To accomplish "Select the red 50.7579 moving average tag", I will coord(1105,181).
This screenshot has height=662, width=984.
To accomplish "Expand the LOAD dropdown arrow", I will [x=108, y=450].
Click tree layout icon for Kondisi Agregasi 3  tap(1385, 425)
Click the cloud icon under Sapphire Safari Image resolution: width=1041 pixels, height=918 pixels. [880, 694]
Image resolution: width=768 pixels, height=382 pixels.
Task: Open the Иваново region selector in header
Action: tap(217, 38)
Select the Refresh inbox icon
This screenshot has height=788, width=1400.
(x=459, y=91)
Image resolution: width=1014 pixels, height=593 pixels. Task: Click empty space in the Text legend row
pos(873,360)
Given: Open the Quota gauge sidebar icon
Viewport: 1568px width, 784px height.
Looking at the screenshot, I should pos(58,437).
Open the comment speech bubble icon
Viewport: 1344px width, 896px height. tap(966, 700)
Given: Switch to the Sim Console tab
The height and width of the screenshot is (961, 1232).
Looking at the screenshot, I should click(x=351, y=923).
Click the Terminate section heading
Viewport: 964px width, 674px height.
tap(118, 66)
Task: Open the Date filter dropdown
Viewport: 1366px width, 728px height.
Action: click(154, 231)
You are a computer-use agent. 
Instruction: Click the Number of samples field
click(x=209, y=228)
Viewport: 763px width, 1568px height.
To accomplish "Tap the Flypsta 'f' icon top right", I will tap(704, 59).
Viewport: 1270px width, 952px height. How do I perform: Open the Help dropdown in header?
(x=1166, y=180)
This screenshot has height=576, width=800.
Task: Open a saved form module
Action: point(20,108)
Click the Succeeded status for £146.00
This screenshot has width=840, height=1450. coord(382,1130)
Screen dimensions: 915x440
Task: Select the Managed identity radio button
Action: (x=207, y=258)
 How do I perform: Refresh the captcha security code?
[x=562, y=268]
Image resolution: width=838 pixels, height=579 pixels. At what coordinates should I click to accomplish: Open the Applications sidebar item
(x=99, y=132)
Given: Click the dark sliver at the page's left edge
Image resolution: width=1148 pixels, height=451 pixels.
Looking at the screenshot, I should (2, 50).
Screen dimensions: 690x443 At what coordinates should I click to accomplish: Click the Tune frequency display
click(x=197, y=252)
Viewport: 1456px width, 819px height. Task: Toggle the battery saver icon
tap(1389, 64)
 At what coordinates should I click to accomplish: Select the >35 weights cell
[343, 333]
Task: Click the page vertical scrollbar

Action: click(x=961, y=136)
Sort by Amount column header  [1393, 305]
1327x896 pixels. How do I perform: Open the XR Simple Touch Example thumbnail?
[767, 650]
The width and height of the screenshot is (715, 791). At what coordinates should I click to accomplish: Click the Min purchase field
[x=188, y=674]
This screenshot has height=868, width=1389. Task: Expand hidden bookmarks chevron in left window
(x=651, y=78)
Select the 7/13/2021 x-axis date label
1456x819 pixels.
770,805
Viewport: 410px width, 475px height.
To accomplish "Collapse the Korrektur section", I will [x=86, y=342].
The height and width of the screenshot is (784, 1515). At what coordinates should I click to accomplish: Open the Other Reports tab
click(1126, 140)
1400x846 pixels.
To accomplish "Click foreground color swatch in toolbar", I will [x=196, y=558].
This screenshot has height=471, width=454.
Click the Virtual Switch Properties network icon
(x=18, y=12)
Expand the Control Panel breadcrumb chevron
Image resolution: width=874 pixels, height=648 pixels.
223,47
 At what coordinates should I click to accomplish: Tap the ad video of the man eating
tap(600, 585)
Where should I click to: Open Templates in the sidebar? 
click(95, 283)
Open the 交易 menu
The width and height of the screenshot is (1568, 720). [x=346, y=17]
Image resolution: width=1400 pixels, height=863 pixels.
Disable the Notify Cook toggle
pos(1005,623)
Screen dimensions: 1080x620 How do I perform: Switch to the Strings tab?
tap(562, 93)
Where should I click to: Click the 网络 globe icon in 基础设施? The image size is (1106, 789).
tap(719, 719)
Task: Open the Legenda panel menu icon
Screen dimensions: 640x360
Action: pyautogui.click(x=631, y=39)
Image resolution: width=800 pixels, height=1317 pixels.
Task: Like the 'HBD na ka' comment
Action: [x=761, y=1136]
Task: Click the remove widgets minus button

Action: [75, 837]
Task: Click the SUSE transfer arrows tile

___

Stated goal
Put the lines above into a Markdown table with the columns Row and Line, numbering each row and leaving out any blank lines.

In response
| Row | Line |
|---|---|
| 1 | To accomplish "Select the red 50.7579 moving average tag", I will coord(1105,181). |
| 2 | This screenshot has height=662, width=984. |
| 3 | To accomplish "Expand the LOAD dropdown arrow", I will [x=108, y=450]. |
| 4 | Click tree layout icon for Kondisi Agregasi 3  tap(1385, 425) |
| 5 | Click the cloud icon under Sapphire Safari Image resolution: width=1041 pixels, height=918 pixels. [880, 694] |
| 6 | Image resolution: width=768 pixels, height=382 pixels. |
| 7 | Task: Open the Иваново region selector in header |
| 8 | Action: tap(217, 38) |
| 9 | Select the Refresh inbox icon |
| 10 | This screenshot has height=788, width=1400. |
| 11 | (x=459, y=91) |
| 12 | Image resolution: width=1014 pixels, height=593 pixels. Task: Click empty space in the Text legend row |
| 13 | pos(873,360) |
| 14 | Given: Open the Quota gauge sidebar icon |
| 15 | Viewport: 1568px width, 784px height. |
| 16 | Looking at the screenshot, I should pos(58,437). |
| 17 | Open the comment speech bubble icon |
| 18 | Viewport: 1344px width, 896px height. tap(966, 700) |
| 19 | Given: Switch to the Sim Console tab |
| 20 | The height and width of the screenshot is (961, 1232). |
| 21 | Looking at the screenshot, I should click(x=351, y=923). |
| 22 | Click the Terminate section heading |
| 23 | Viewport: 964px width, 674px height. |
| 24 | tap(118, 66) |
| 25 | Task: Open the Date filter dropdown |
| 26 | Viewport: 1366px width, 728px height. |
| 27 | Action: click(154, 231) |
| 28 | You are a computer-use agent.  |
| 29 | Instruction: Click the Number of samples field |
| 30 | click(x=209, y=228) |
| 31 | Viewport: 763px width, 1568px height. |
| 32 | To accomplish "Tap the Flypsta 'f' icon top right", I will tap(704, 59). |
| 33 | Viewport: 1270px width, 952px height. How do I perform: Open the Help dropdown in header? |
| 34 | (x=1166, y=180) |
| 35 | This screenshot has height=576, width=800. |
| 36 | Task: Open a saved form module |
| 37 | Action: point(20,108) |
| 38 | Click the Succeeded status for £146.00 |
| 39 | This screenshot has width=840, height=1450. coord(382,1130) |
| 40 | Screen dimensions: 915x440 |
| 41 | Task: Select the Managed identity radio button |
| 42 | Action: (x=207, y=258) |
| 43 |  How do I perform: Refresh the captcha security code? |
| 44 | [x=562, y=268] |
| 45 | Image resolution: width=838 pixels, height=579 pixels. At what coordinates should I click to accomplish: Open the Applications sidebar item |
| 46 | (x=99, y=132) |
| 47 | Given: Click the dark sliver at the page's left edge |
| 48 | Image resolution: width=1148 pixels, height=451 pixels. |
| 49 | Looking at the screenshot, I should (2, 50). |
| 50 | Screen dimensions: 690x443 At what coordinates should I click to accomplish: Click the Tune frequency display |
| 51 | click(x=197, y=252) |
| 52 | Viewport: 1456px width, 819px height. Task: Toggle the battery saver icon |
| 53 | tap(1389, 64) |
| 54 |  At what coordinates should I click to accomplish: Select the >35 weights cell |
| 55 | [343, 333] |
| 56 | Task: Click the page vertical scrollbar |
| 57 | Action: click(x=961, y=136) |
| 58 | Sort by Amount column header  [1393, 305] |
| 59 | 1327x896 pixels. How do I perform: Open the XR Simple Touch Example thumbnail? |
| 60 | [767, 650] |
| 61 | The width and height of the screenshot is (715, 791). At what coordinates should I click to accomplish: Click the Min purchase field |
| 62 | [x=188, y=674] |
| 63 | This screenshot has height=868, width=1389. Task: Expand hidden bookmarks chevron in left window |
| 64 | (x=651, y=78) |
| 65 | Select the 7/13/2021 x-axis date label |
| 66 | 1456x819 pixels. |
| 67 | 770,805 |
| 68 | Viewport: 410px width, 475px height. |
| 69 | To accomplish "Collapse the Korrektur section", I will [x=86, y=342]. |
| 70 | The height and width of the screenshot is (784, 1515). At what coordinates should I click to accomplish: Open the Other Reports tab |
| 71 | click(1126, 140) |
| 72 | 1400x846 pixels. |
| 73 | To accomplish "Click foreground color swatch in toolbar", I will [x=196, y=558]. |
| 74 | This screenshot has height=471, width=454. |
| 75 | Click the Virtual Switch Properties network icon |
| 76 | (x=18, y=12) |
| 77 | Expand the Control Panel breadcrumb chevron |
| 78 | Image resolution: width=874 pixels, height=648 pixels. |
| 79 | 223,47 |
| 80 |  At what coordinates should I click to accomplish: Tap the ad video of the man eating |
| 81 | tap(600, 585) |
| 82 | Where should I click to: Open Templates in the sidebar?  |
| 83 | click(95, 283) |
| 84 | Open the 交易 menu |
| 85 | The width and height of the screenshot is (1568, 720). [x=346, y=17] |
| 86 | Image resolution: width=1400 pixels, height=863 pixels. |
| 87 | Disable the Notify Cook toggle |
| 88 | pos(1005,623) |
| 89 | Screen dimensions: 1080x620 How do I perform: Switch to the Strings tab? |
| 90 | tap(562, 93) |
| 91 | Where should I click to: Click the 网络 globe icon in 基础设施? The image size is (1106, 789). |
| 92 | tap(719, 719) |
| 93 | Task: Open the Legenda panel menu icon |
| 94 | Screen dimensions: 640x360 |
| 95 | Action: pyautogui.click(x=631, y=39) |
| 96 | Image resolution: width=800 pixels, height=1317 pixels. |
| 97 | Task: Like the 'HBD na ka' comment |
| 98 | Action: [x=761, y=1136] |
| 99 | Task: Click the remove widgets minus button |
| 100 | Action: [75, 837] |
| 101 | Task: Click the SUSE transfer arrows tile |